Last evening, a federal judge refused to dismiss a civil rights lawsuit against Fairfax County Public Schools alleging the district’s use of restraint and seclusion on students with disabilities violates federal law.
The lawsuit was filed in October 2019 on behalf of six students with disabilities, the Council of Parent Attorneys and Advocates (COPAA), Autistic Self Advocacy Network (ASAN), and Communication FIRST. The law firms Brown, Goldstein & Levy, LLP and Fluet Huber + Hoang, PLLC are representing the plaintiffs.
In their complaint, the plaintiffs allege that students with disabilities, some as young as five years old, experience discrimination, psychological trauma, and physical harm from FCPS’s improper use of physical restraints and seclusion in cell-like rooms.
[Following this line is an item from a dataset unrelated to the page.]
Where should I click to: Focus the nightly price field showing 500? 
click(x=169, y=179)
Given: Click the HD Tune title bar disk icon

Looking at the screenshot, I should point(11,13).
The lawsuit claims that FCPS is violating the Americans with Disabilities Act, and FCPS’s own guidelines, by using restraint and seclusion to punish and segregate students with disabilities. Plaintiffs contend such techniques are ineffective, traumatic, and systematically used on the students without any valid educational or safety reason. The suit points out that physical restraints and seclusion are so inherently dangerous and traumatizing that many states specifically outlaw or limit their use, and the U.S. Department of Education has heavily scrutinized and sought to regulate their application.
FCPS asked the court to dismiss the case. Judge Rossie D. Alston, Jr., ruled against FCPS and in favor of the plaintiffs, allowing the case to move forward on ADA grounds. Judge Alston ruled, among other things, that the individual plaintiffs’ claims showed discrimination, not merely the failure to provide special education services, and that, therefore, they were not required to take their claims first through the district’s administrative process.
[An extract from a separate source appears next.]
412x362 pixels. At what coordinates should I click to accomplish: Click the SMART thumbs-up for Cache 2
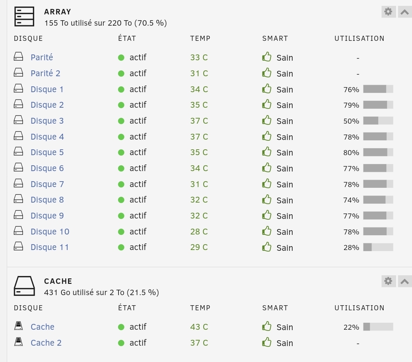click(x=267, y=343)
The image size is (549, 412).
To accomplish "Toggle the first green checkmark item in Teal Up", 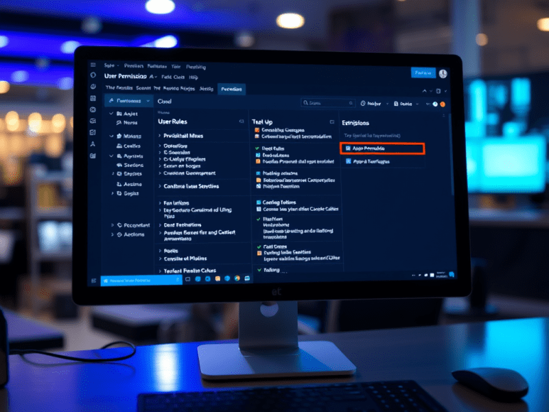I will [x=257, y=148].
Beginning in March 2019, FCPS, the tenth largest school district in the country, faced scrutiny over its use of restraint and seclusion when it was revealed that, despite reporting to the Federal government that it had not used restraint and seclusion on a single child from 2013 to 2017, in fact, at least one plaintiff had been restrained and secluded over 700 times in that same period.
“This is a critical decision for these individual Fairfax County families and others across the country who have entrusted schools to educate and support, rather than traumatize and punish, their children with disabilities. Judge Alston’s decision is important because it affirms that these families have rights under the ADA and that a court is the proper forum for their grievances to be heard. We look forward to continuing with this lawsuit and holding FCPS accountable,” said Regina Kline, counsel for the plaintiffs.
The motion was presented by Kevin Byrnes of FHH and Regina Kline of Brown, Goldstein & Levy, who serve as lead counsel on the case.